Chaque année quand revient la saison du G8, on se demande quelle peut bien en être l’utilité. La tradition nous a habitués aux sourires de façade, aux tapes sur l’épaule, aux bises juste esquissées, témoins de la bonne marche de la planète sous la houlette de chefs convaincus de leur importance et soucieux de leur image.
Il est vrai que ces dernières années, à part les bémols français à l’invasion de l’Irak, nous eûmes droit à des manifestations d’unanimité attendrissantes. Rien de tel aujourd’hui. Avant même le début de la rencontre, les présidents russe et américain se sont envoyé des piques inhabituelles, chacun accusant l’autre de vouloir créer un climat de guerre froide.
Guerre froide? Je dirai plutôt guerre mitigée, tant les acteurs, plutôt que de pointer la cible, sont contraints de regarder ailleurs. Qui croit réellement aux raisons invoquées par G. W. Bush pour développer son bouclier en Pologne et République tchèque?
La simple évocation de périls aériens venus d’Iran ou, mieux encore, de Corée du Nord fait sourire jusque dans les chaumières plus reculées.
Alors pourquoi? Les hypothèses ne manquent pas. Il y a bien sûr la nécessité économique de répondre à la logique de son complexe militaro-industriel qui, tel un Moloch insatiable, doit avaler chaque année son lot de milliards de dollars.
Il y a aussi la volonté politique de ne pas quitter l’Europe, d’empêcher son unification en y développant des positions militaires chez les nouveaux venus dans l’OTAN, Pologne, Tchéquie, Roumanie, Bulgarie, histoire de titiller du même coup la Russie. Il y a de surcroît la nécessité de détourner les regards du monde du bourbier irakien.
Le moins qu’on puisse dire est que Vladimir Poutine a répondu aux espoirs placés en lui: en dénonçant vigoureusement le déploiement du bouclier antimissiles, en menaçant de reprendre la course aux armements, en brandissant des fusées braquées sur l’Europe, il a couru, langue pendante, après le leurre.
Pas par stupidité, mais parce que la crise concoctée par Washington tombait au bon moment pour lui: la Russie est en campagne électorale pour décembre (législatives) et le printemps (présidentielle).
Un frisson nationaliste ne peut que soutenir les efforts d’un gouvernement chargé de faire croire aux citoyens russes que l’Etat dans lequel ils se débattent est bien démocratique malgré l’évidence du contraire. Une petite touche de panslavisme avec la défense de la Serbie sur la question du Kosovo venant opportunément rappeler la valeur des traditions et de l’orthodoxie.

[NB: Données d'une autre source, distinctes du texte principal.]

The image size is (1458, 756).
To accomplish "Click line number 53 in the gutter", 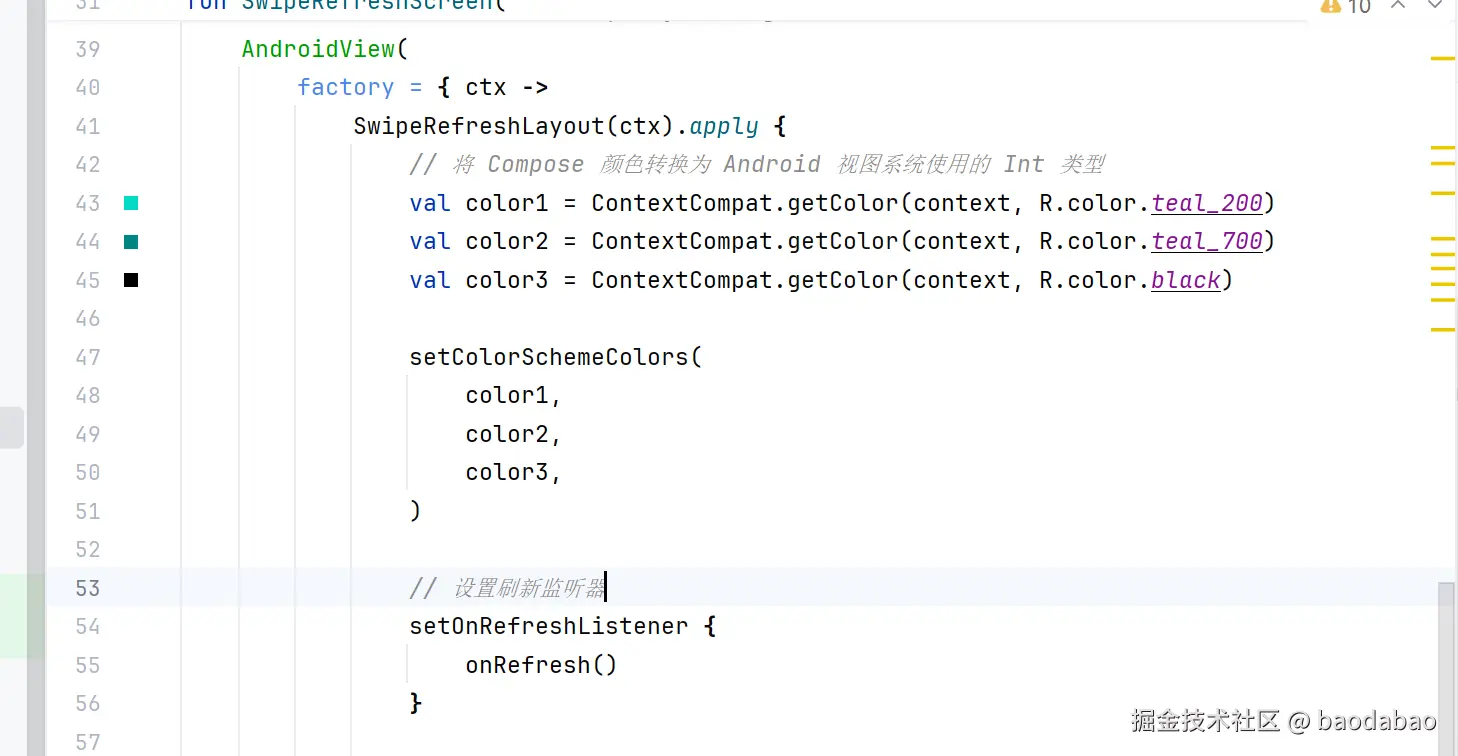I will [x=88, y=588].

Ces jeux de pouvoir n’ont pas grand chose à voir avec la guerre froide qui, opposant l’Est et l’Ouest, fit régner la terreur pendant quarante ans. Ils sanctionnent en réalité le retour au concert discordant des puissances d’avant la dernière guerre mondiale, quand chacun manœuvrait en fonction d’intérêts particuliers et immédiats.
Une fois de plus, le silence de l’Union européenne sur ces questions prouve que là aussi, le jaacassement des nations a repris de plus belle. Qu’il s’agissent de la Grande-Bretagne, de l’Allemagne ou de la France, personne ne se sent le courage (ou l’envie) de postuler au leadership d’une Union bancale dont les membres sont livrés à eux-mêmes.
Le système de présidence tournante qui pousse tous les six mois sur le devant de la scène un membre isolé ne fonctionne manifestement pas. Il suffit de penser que ce seront le Portugal et la Slovénie qui, au cours des douze prochains mois, parleront au nom de l’Union pour prendre la mesure de sa dramatique faiblesse.
Cela signifie qu’au-delà des benoîtes proclamations sur la lutte contre l’effet de serre, l’aide aux pays pauvres, le Kosovo ou le Darfour, les membres de l’Union européenne passeront leur temps à compter les coups entre Poutine et Bush, tout en soutenant la politique américaine au Proche-Orient.
Sans craindre de sombrer dans le ridicule, comme le président de la Commission, José Manuel Barroso qui vient de déclarer: «Je salue les progrès que la Serbie a fait depuis la mise en place d’un nouveau gouvernement dans sa coopération avec le Tribunal pénal pour l’ex-Yougoslavie».